Sleep/waking and EEG power spectrum effects of a nonselective serotonin (5-HT) antagonist and a selective 5-HT reuptake inhibitor given alone and in combination

Sleep/waking stages, electroencephalogram (EEG) power spectra and behavior were studied in rats for 8 hours following intraperitoneal administration of a nonselective serotonin (5-HT) antagonist (0.1 and 2.0 mg/kg methiothepin) and a selective 5-HT reuptake inhibitor (20 mg/kg zimeldine), given alone and in combination. Consistent with earlier studies, zimeldine gave a biphasic effect on sleep and waking. Waking was increased and slow wave sleep (SWS)-2 decreased initially, followed by an increase in SWS-2 in the second 2-hour period. Rapid eye movement (REM) sleep was reduced throughout the experiment. EEG power densities were generally reduced in the higher frequencies, but the effect differed somewhat in the different vigilance states and between the fronto-frontal and fronto-parietal EEG leads.
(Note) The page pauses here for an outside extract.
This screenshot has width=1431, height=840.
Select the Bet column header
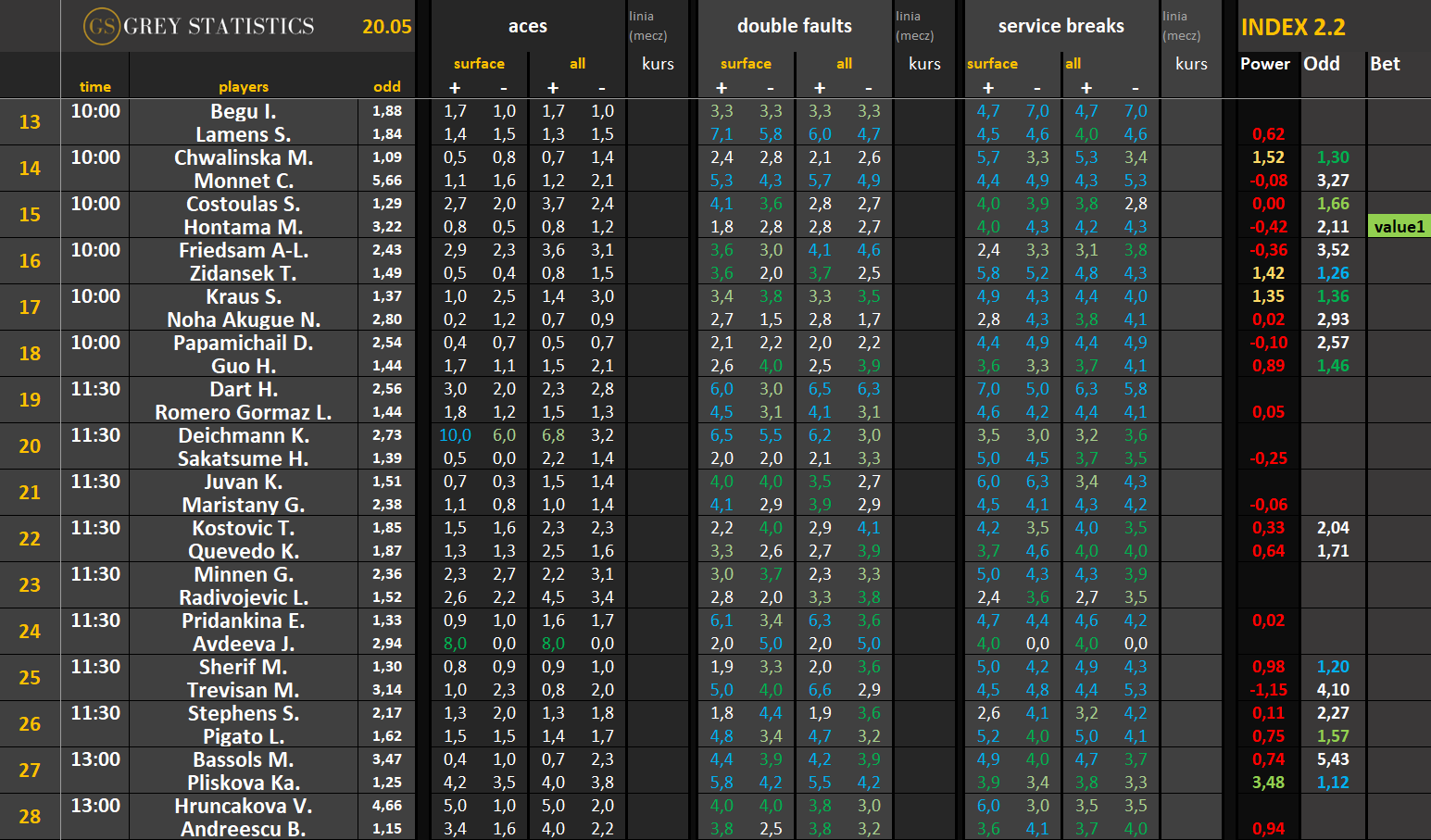point(1385,63)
Zimeldine did not change behavior. Methiothepin, at 0.1 mg/kg, gave only minor effects by itself, but it blocked the initial waking increase of zimeldine. So did 2.0 mg/kg methiothepin, but this dose markedly changed sleep/waking stages by itself: SWS-1 was profoundly increased, whereas waking, SWS-2 and REM sleep were reduced. Total SWS (TSWS) was markedly increased due to the SWS-1 increase. Because TSWS was increased while SWS-2 was decreased following 2.0 mg/kg methiothepin, it is concluded that spindle activity was facilitated, whereas slow wave activity was antagonized. Methiothepin, at 2.0 mg/kg, also markedly changed EEG power densities within TSWS and induced cataleptic behavior. It is concluded that the initial waking increase of zimeldine depends on simultaneous activation of several different 5-HT receptor subtypes. The other zimeldine effects were not consistently antagonized, thus the mechanisms behind these effects remain unclear.